* **TASK DIRECTIONS**
Write out again the lines from the line with "Instruction: Open the" up to and including the line with "The width and height of the screenshot is (1490, 812).", exactly as they stand below, and skip any picture.

* **DATA LISTING**
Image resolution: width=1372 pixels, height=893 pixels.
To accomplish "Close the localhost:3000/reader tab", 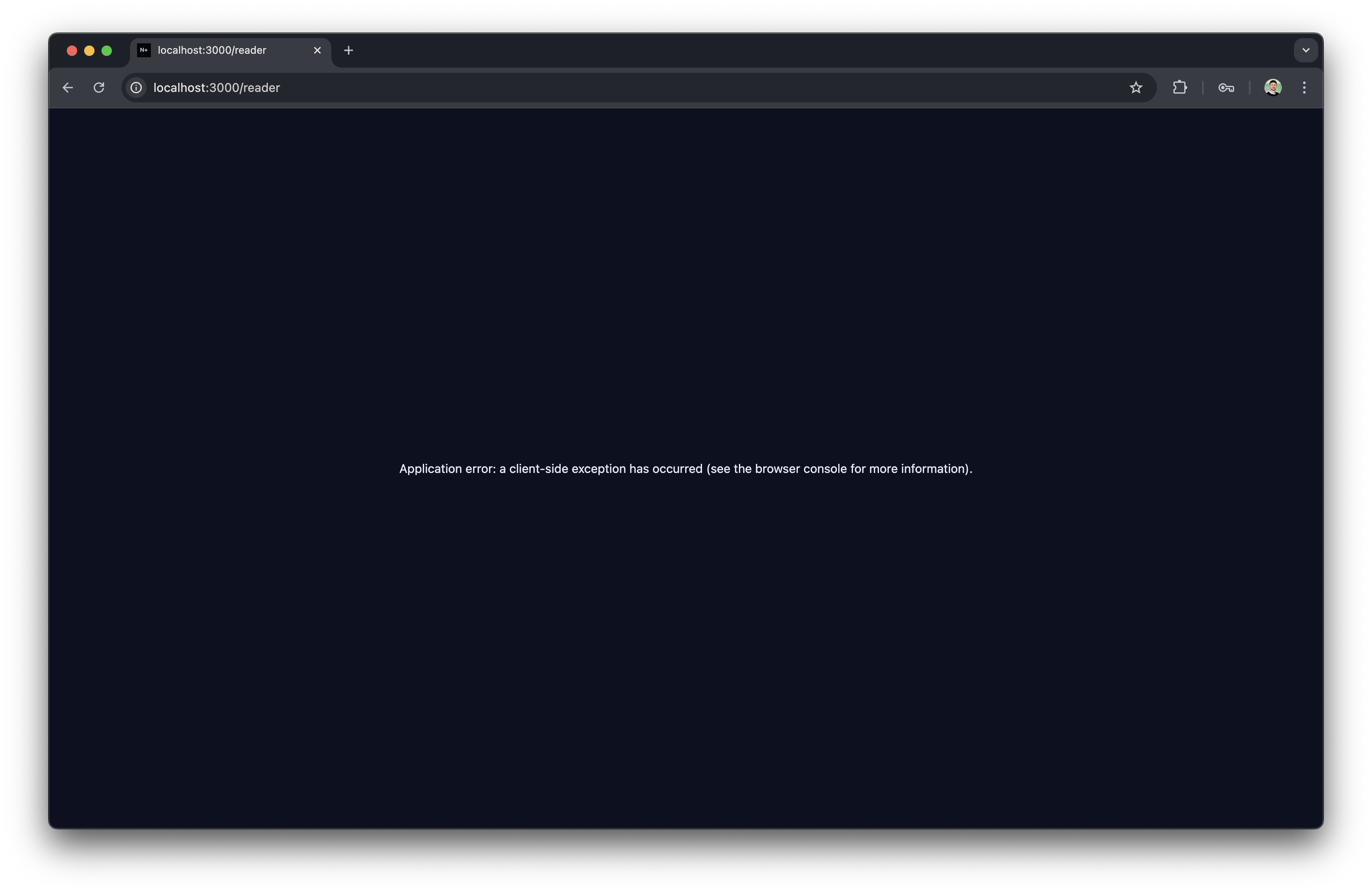I will (317, 50).
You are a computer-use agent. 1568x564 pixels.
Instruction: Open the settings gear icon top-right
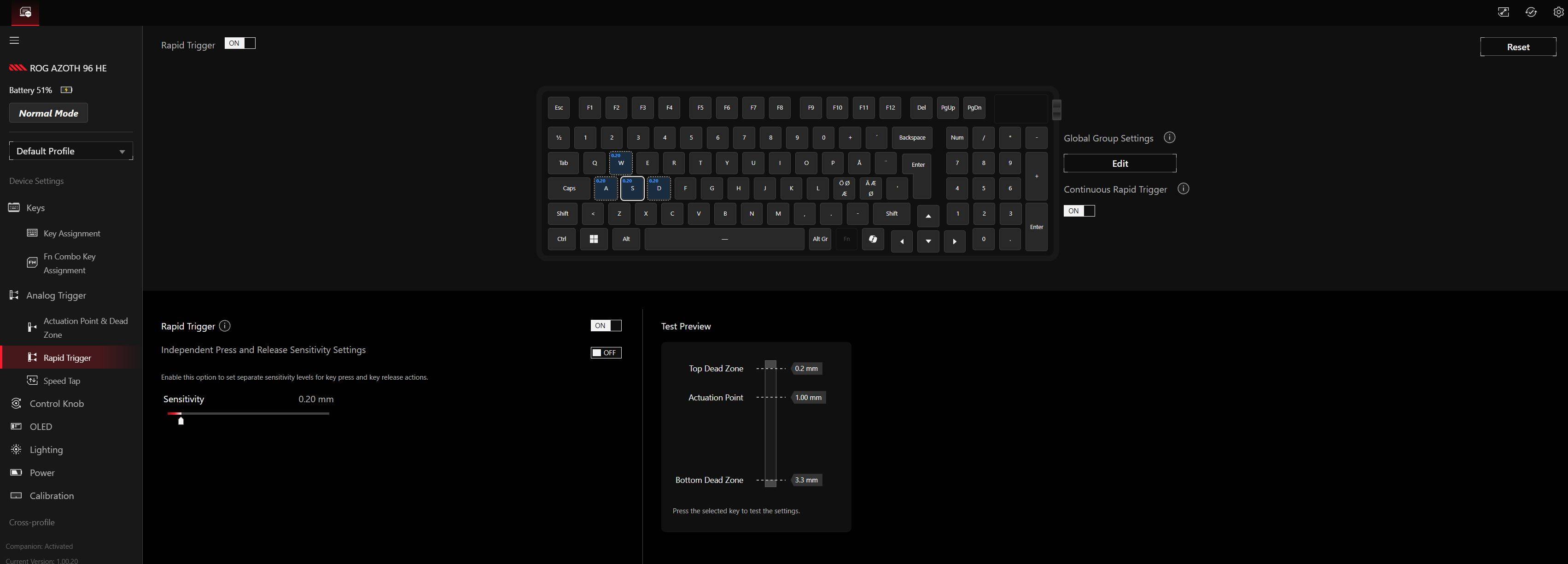pos(1558,12)
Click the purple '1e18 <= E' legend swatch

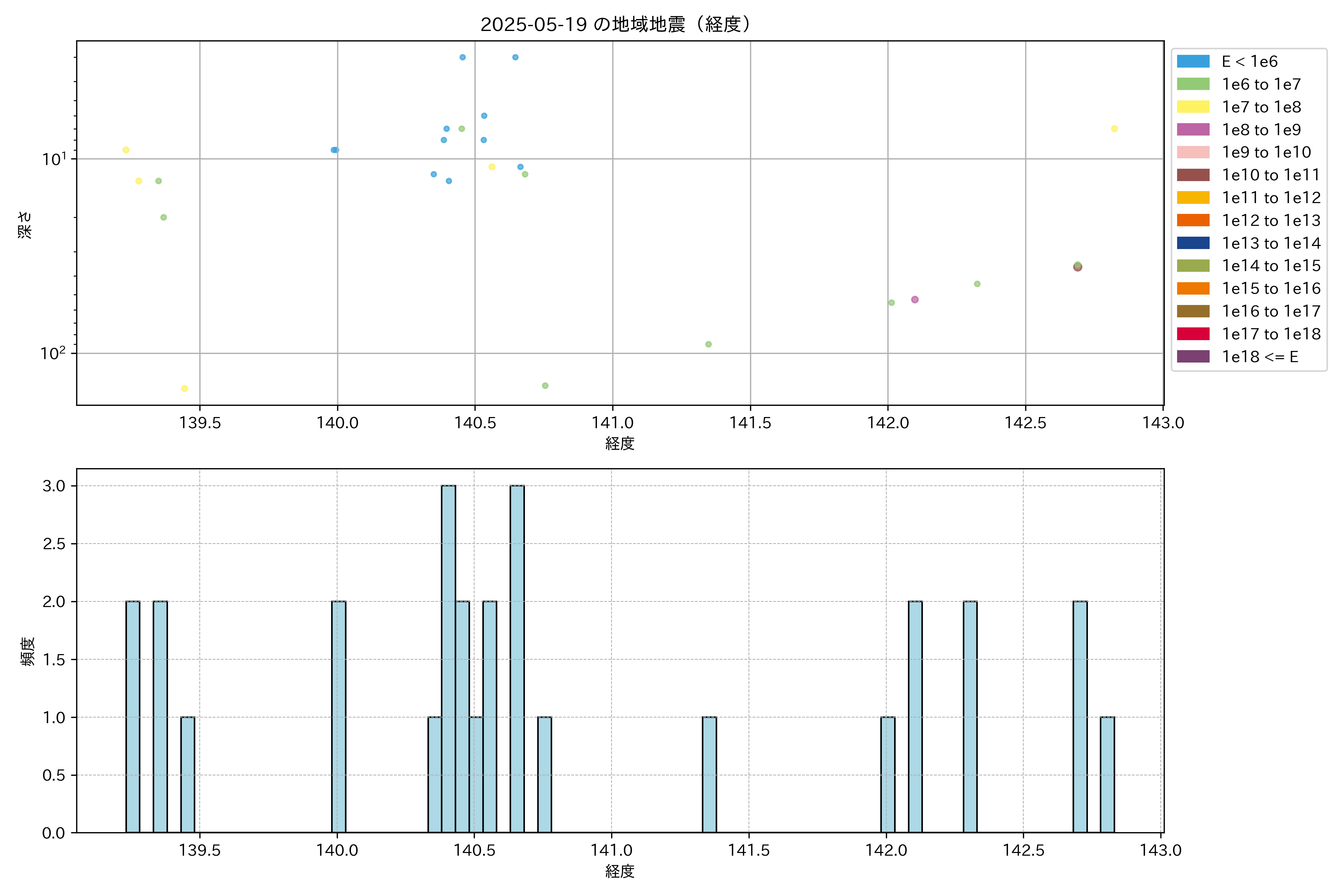coord(1192,357)
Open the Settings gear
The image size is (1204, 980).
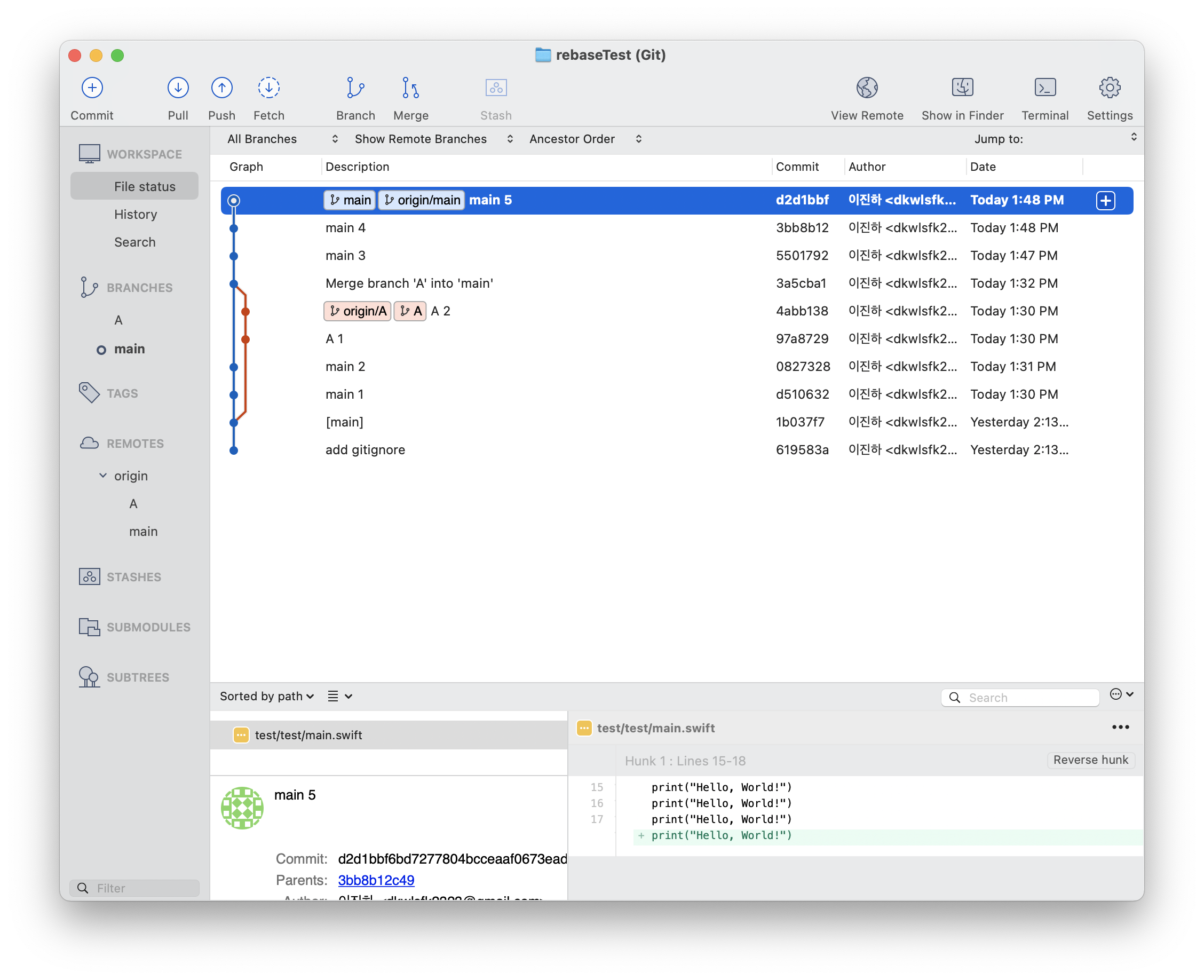(x=1109, y=88)
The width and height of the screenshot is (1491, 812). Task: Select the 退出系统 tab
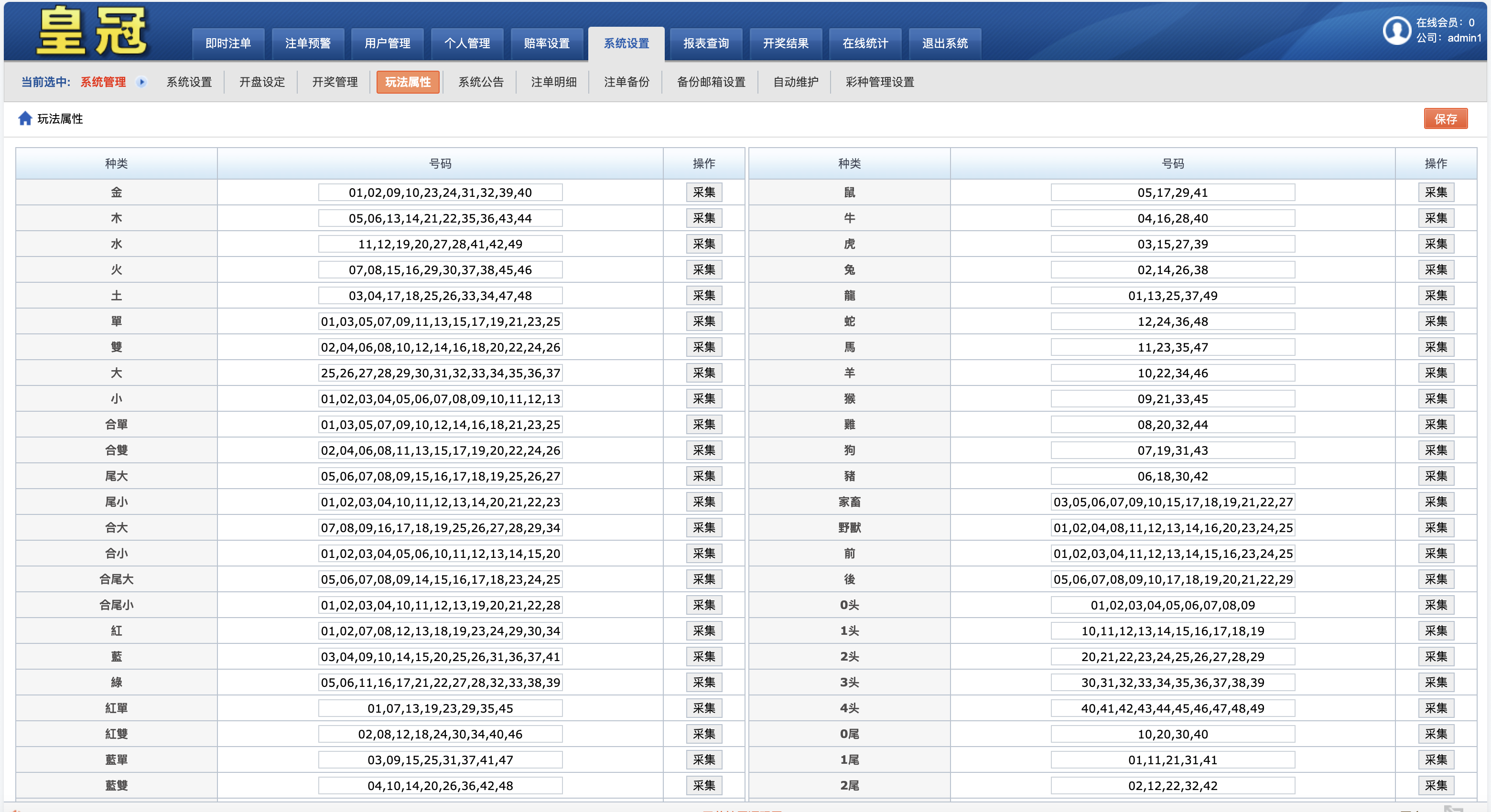pyautogui.click(x=945, y=43)
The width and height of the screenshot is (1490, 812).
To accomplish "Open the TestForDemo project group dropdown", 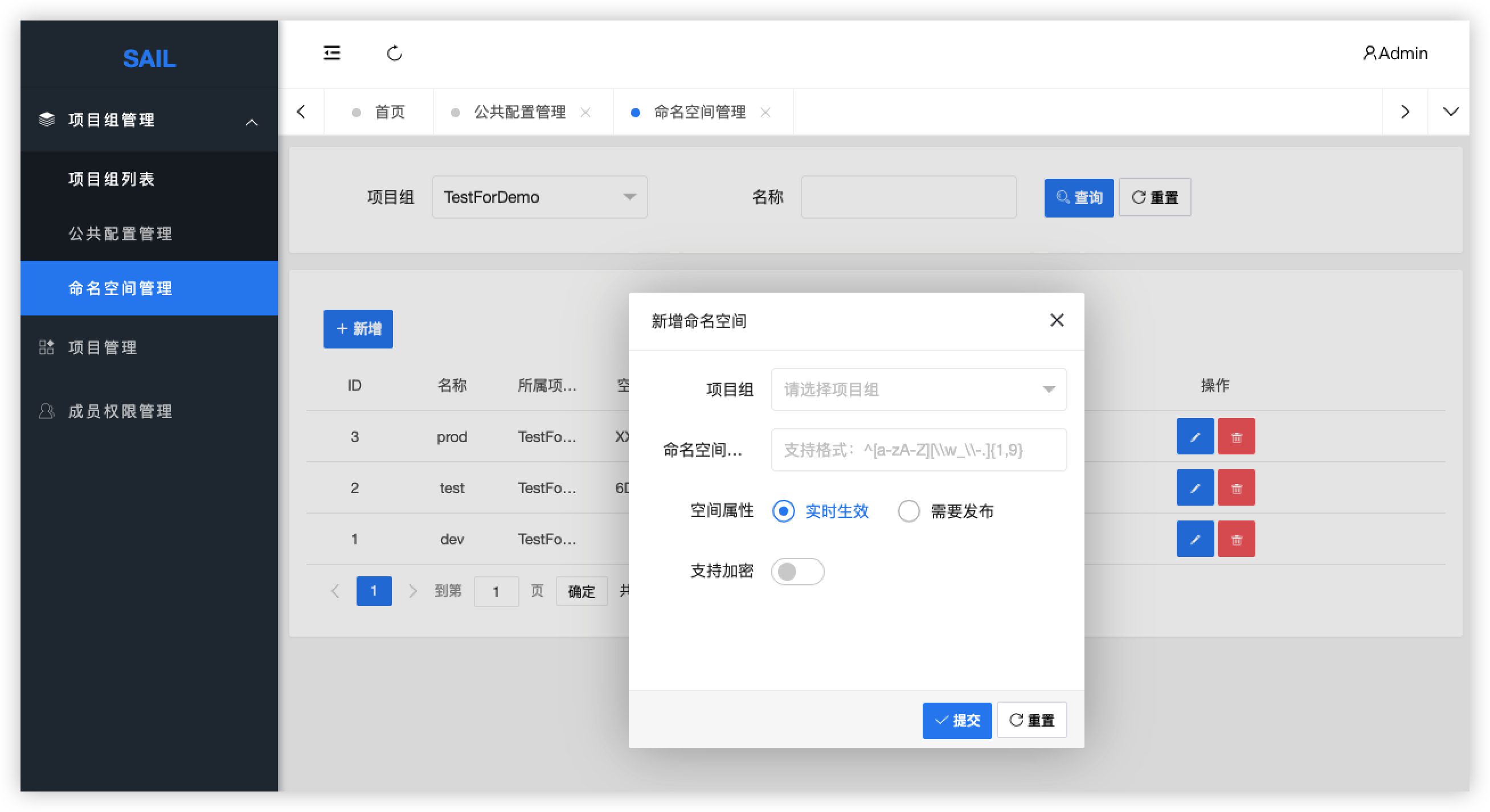I will (539, 197).
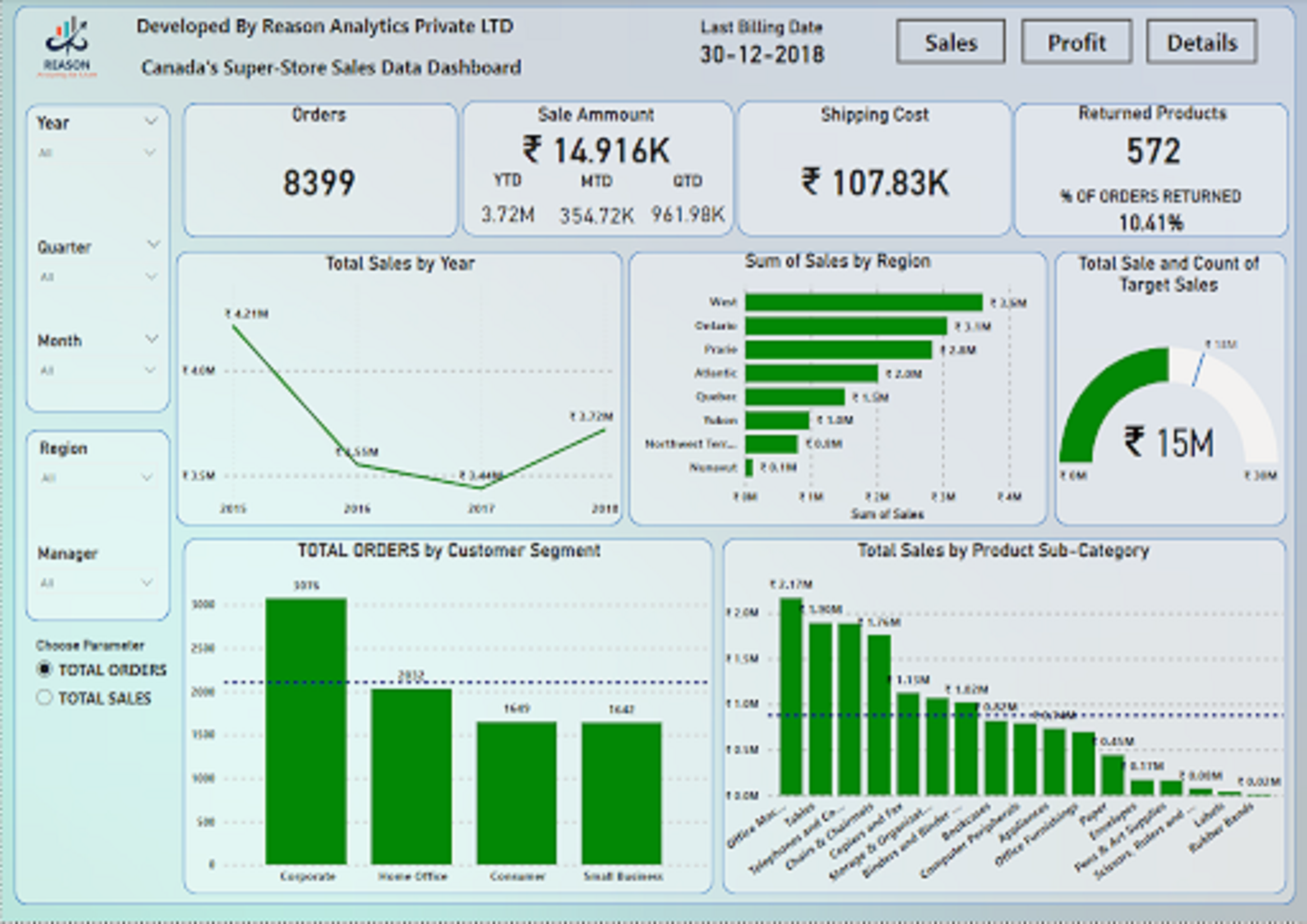Select the TOTAL SALES radio option
The height and width of the screenshot is (924, 1307).
tap(44, 698)
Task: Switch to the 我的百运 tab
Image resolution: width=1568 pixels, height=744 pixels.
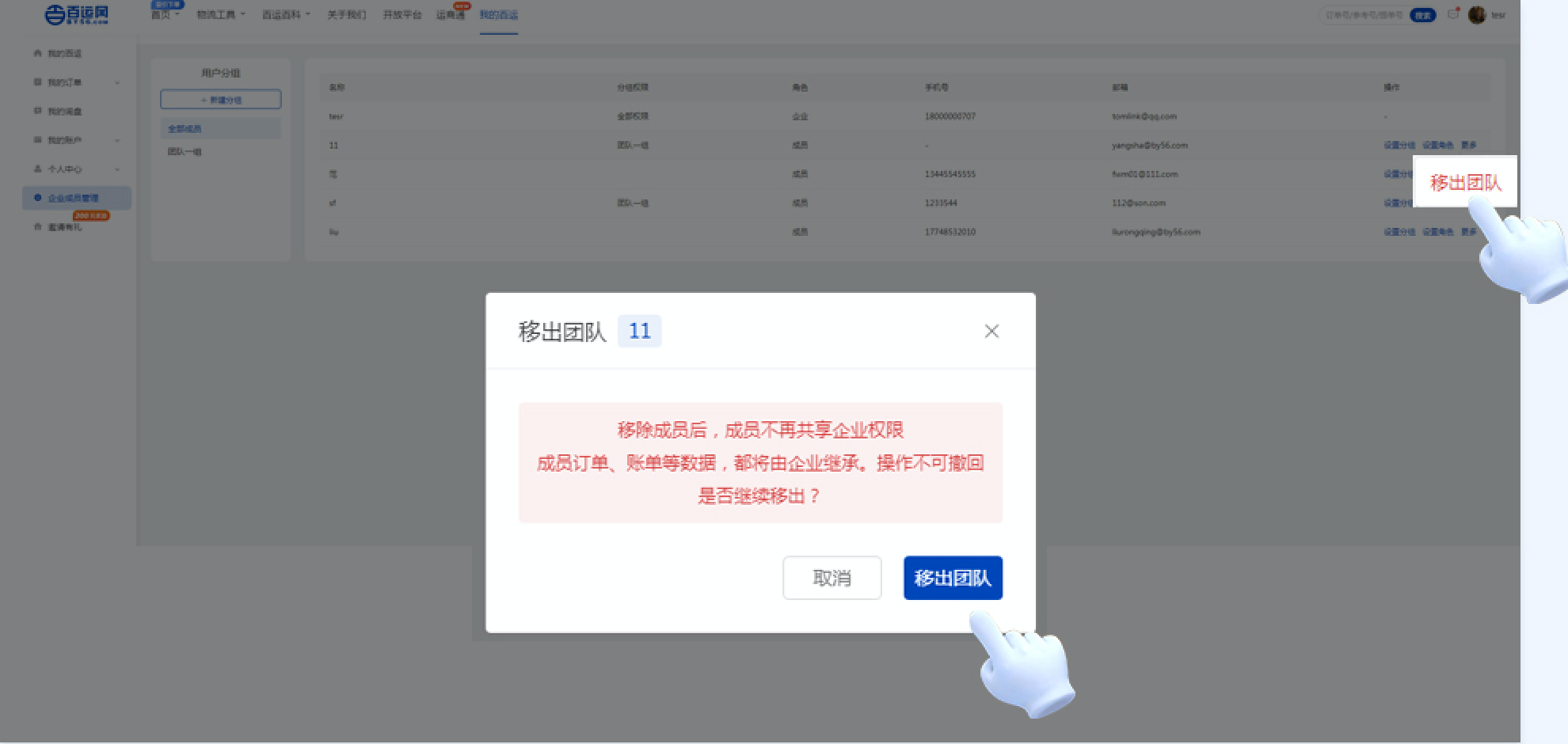Action: point(499,14)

* **WRITTEN RESPONSE**
Instruction: Open the settings gear icon top-right
pos(1558,12)
Click the purple '1e18 <= E' legend swatch

coord(1192,357)
Open the Settings gear
The image size is (1204, 980).
(x=1109, y=88)
The width and height of the screenshot is (1491, 812). Task: Select the 退出系统 tab
pyautogui.click(x=945, y=43)
The width and height of the screenshot is (1490, 812).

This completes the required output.